Data records
────────────────

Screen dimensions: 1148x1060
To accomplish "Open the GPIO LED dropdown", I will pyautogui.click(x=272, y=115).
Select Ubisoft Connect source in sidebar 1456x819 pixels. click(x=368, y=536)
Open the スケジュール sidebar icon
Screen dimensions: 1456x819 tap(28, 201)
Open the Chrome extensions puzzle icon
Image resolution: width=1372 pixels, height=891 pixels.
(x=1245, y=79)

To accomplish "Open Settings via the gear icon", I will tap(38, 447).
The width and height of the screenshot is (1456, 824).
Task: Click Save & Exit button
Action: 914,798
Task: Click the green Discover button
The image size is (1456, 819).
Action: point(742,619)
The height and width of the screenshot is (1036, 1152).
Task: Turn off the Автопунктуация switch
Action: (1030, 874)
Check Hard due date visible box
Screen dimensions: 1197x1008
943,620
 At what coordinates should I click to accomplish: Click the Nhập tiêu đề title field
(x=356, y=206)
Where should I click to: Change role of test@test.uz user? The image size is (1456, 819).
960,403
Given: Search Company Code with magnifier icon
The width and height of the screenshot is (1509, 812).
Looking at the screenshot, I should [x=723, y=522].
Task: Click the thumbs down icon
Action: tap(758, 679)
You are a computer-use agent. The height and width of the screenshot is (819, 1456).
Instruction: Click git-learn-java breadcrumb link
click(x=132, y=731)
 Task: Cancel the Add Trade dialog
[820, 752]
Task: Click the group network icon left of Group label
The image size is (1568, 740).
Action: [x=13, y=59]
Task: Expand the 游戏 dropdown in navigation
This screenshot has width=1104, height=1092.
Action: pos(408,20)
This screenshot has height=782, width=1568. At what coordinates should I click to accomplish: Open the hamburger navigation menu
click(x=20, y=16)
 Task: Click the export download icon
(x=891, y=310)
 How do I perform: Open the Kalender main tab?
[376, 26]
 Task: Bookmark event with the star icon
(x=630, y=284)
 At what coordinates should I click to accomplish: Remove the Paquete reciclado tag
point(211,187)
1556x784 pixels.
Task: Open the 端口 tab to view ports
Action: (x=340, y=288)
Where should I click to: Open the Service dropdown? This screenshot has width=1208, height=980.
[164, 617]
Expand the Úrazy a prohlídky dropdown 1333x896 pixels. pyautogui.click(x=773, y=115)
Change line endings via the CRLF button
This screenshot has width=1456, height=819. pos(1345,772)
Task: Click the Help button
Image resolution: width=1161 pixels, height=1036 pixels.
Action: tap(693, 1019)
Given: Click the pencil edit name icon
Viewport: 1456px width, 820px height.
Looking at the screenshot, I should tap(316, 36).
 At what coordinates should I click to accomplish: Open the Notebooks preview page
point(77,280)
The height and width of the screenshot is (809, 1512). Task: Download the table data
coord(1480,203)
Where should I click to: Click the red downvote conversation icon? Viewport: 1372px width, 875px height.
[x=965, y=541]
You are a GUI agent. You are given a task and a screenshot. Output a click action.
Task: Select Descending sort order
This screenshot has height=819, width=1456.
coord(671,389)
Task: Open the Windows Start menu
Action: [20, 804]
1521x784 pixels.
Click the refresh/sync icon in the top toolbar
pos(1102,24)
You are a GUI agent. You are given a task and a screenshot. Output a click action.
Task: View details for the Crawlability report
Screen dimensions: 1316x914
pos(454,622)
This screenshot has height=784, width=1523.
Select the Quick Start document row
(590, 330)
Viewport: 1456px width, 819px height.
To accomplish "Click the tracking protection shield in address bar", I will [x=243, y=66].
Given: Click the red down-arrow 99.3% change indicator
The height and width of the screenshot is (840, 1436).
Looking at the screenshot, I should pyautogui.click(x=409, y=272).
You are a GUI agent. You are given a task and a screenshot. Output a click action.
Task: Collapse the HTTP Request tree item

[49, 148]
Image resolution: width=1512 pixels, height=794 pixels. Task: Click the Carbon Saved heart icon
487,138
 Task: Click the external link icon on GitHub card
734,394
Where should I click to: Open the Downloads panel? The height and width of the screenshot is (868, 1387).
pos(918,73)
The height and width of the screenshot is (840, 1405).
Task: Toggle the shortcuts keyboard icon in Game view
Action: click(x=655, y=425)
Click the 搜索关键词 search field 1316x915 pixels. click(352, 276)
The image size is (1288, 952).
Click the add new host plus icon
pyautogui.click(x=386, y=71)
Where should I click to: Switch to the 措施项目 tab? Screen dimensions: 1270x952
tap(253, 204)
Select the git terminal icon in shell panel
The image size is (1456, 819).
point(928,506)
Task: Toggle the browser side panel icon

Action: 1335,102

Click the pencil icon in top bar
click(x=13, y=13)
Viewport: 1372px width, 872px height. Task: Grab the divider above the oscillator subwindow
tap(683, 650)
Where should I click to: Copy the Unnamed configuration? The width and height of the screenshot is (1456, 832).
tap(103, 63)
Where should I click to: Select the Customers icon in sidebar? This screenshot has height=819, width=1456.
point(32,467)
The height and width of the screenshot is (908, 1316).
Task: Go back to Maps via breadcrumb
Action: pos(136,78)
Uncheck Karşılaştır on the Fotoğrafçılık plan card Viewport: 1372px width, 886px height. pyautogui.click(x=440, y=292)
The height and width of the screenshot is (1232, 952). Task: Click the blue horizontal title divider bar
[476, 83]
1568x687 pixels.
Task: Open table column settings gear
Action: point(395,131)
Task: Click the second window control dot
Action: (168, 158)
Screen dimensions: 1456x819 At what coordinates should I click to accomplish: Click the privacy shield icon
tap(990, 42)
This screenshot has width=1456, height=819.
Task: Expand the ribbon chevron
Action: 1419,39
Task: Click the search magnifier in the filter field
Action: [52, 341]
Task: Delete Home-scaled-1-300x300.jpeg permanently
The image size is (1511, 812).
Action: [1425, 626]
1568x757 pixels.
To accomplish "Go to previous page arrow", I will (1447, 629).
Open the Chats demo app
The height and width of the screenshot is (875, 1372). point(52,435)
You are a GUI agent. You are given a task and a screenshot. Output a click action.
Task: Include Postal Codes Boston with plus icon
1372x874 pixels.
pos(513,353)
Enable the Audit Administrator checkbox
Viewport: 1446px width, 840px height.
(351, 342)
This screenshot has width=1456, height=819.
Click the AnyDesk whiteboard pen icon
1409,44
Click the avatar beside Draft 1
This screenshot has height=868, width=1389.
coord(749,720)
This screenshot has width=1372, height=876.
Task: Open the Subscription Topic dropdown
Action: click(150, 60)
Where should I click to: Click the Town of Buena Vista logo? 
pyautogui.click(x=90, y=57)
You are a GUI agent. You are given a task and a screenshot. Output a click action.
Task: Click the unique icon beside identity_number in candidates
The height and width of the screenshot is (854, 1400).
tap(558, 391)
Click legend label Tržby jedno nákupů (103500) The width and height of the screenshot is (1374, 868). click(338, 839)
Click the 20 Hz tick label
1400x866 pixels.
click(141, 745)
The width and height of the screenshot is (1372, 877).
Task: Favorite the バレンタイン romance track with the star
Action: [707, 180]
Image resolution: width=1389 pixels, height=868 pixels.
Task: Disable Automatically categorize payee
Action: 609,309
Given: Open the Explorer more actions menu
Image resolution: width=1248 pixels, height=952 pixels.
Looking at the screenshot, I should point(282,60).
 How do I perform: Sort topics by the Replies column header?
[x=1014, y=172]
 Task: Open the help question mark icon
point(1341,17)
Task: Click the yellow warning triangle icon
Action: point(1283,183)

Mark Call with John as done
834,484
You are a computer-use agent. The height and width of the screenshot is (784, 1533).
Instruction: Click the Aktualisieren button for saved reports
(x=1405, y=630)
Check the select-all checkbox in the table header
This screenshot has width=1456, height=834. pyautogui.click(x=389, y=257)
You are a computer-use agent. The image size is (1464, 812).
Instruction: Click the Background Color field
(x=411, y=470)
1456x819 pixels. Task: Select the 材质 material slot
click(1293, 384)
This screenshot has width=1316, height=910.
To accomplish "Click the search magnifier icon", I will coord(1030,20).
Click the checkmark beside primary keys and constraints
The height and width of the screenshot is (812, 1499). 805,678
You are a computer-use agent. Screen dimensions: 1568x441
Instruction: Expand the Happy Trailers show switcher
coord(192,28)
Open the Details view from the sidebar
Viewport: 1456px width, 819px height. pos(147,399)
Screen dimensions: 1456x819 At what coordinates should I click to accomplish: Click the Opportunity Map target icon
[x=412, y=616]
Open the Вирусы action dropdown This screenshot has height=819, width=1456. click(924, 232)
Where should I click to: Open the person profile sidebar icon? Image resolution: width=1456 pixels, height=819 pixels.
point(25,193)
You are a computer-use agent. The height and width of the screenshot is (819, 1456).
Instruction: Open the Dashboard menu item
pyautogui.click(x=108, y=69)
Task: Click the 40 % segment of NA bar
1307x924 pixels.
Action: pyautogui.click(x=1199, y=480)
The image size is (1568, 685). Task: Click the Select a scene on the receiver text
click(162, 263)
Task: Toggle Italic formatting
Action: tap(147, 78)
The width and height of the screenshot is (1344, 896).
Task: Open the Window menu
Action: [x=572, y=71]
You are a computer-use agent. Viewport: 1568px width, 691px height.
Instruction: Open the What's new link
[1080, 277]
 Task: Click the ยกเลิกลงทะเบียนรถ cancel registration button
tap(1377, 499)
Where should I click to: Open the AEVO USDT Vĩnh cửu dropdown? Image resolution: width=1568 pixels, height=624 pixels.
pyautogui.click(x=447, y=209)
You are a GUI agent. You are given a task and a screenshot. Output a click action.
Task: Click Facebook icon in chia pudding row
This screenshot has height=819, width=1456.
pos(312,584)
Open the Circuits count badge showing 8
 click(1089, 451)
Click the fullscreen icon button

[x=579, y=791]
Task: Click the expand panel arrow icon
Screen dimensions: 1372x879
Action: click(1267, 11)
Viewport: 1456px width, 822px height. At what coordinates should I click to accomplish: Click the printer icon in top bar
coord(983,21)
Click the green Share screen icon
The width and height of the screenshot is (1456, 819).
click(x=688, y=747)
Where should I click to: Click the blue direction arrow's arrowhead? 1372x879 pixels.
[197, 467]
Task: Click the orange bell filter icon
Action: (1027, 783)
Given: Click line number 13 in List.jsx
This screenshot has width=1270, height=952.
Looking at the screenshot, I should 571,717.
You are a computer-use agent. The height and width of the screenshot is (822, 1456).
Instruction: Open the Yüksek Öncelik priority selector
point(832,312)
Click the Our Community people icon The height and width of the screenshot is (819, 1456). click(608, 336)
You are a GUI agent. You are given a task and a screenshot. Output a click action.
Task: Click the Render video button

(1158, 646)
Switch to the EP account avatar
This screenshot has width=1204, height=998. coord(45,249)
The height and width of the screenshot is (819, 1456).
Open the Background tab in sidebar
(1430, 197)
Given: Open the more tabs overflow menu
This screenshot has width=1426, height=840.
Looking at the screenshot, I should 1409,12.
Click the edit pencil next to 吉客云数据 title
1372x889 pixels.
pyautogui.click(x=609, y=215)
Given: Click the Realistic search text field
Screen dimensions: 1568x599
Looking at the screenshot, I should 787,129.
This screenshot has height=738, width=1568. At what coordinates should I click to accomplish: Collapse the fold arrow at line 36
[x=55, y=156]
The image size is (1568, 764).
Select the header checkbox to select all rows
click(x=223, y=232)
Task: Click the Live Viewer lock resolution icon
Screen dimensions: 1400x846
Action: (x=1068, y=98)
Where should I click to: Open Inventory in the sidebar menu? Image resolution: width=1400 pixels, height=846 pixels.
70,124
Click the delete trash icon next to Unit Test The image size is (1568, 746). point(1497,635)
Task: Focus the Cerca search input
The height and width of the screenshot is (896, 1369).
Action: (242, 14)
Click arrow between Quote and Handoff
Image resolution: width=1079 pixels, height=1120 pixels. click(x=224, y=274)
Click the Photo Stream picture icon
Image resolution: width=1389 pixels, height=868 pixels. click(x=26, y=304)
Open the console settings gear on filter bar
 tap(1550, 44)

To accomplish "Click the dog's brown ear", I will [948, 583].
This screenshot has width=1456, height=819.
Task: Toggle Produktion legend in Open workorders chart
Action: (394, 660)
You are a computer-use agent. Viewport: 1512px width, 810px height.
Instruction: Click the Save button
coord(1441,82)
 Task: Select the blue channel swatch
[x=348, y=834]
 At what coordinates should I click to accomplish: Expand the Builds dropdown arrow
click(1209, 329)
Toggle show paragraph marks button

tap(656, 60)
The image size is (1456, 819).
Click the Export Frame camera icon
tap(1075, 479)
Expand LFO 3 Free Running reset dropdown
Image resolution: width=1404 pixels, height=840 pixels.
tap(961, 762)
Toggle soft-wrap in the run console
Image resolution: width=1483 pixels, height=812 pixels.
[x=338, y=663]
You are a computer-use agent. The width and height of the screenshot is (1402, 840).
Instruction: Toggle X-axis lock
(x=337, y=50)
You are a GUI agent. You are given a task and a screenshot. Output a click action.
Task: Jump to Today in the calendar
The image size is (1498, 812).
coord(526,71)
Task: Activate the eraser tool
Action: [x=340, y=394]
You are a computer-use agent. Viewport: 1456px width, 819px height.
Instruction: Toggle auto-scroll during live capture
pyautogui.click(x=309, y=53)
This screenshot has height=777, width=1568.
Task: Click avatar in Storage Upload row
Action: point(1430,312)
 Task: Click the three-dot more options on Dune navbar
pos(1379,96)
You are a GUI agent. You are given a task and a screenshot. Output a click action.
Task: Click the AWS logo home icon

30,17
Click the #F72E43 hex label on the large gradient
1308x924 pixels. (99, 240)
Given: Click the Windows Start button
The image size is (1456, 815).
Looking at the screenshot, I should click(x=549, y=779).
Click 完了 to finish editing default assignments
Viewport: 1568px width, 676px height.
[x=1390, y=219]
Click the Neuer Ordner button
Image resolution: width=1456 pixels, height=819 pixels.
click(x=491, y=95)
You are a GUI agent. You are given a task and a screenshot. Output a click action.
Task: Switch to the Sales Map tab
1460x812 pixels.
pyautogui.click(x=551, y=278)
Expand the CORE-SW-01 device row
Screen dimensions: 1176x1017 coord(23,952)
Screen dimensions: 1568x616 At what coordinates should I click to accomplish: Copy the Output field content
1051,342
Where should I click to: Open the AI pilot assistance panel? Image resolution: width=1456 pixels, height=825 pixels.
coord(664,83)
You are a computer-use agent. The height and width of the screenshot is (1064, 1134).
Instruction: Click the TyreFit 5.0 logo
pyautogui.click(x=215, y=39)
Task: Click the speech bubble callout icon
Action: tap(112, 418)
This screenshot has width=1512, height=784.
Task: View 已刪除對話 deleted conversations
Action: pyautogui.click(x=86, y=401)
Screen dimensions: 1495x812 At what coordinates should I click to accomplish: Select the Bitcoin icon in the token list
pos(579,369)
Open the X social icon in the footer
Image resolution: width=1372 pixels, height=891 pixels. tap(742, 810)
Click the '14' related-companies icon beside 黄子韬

────────────────

(Work task) Return the entries exactly through the "Task: Click the green Discover button" line.

(Exercise response)
Screen dimensions: 1148x1060
To accomplish "Open the GPIO LED dropdown", I will pyautogui.click(x=272, y=115).
Select Ubisoft Connect source in sidebar 1456x819 pixels. click(x=368, y=536)
Open the スケジュール sidebar icon
Screen dimensions: 1456x819 tap(28, 201)
Open the Chrome extensions puzzle icon
Image resolution: width=1372 pixels, height=891 pixels.
(x=1245, y=79)

To accomplish "Open Settings via the gear icon", I will tap(38, 447).
The width and height of the screenshot is (1456, 824).
Task: Click Save & Exit button
Action: 914,798
Task: Click the green Discover button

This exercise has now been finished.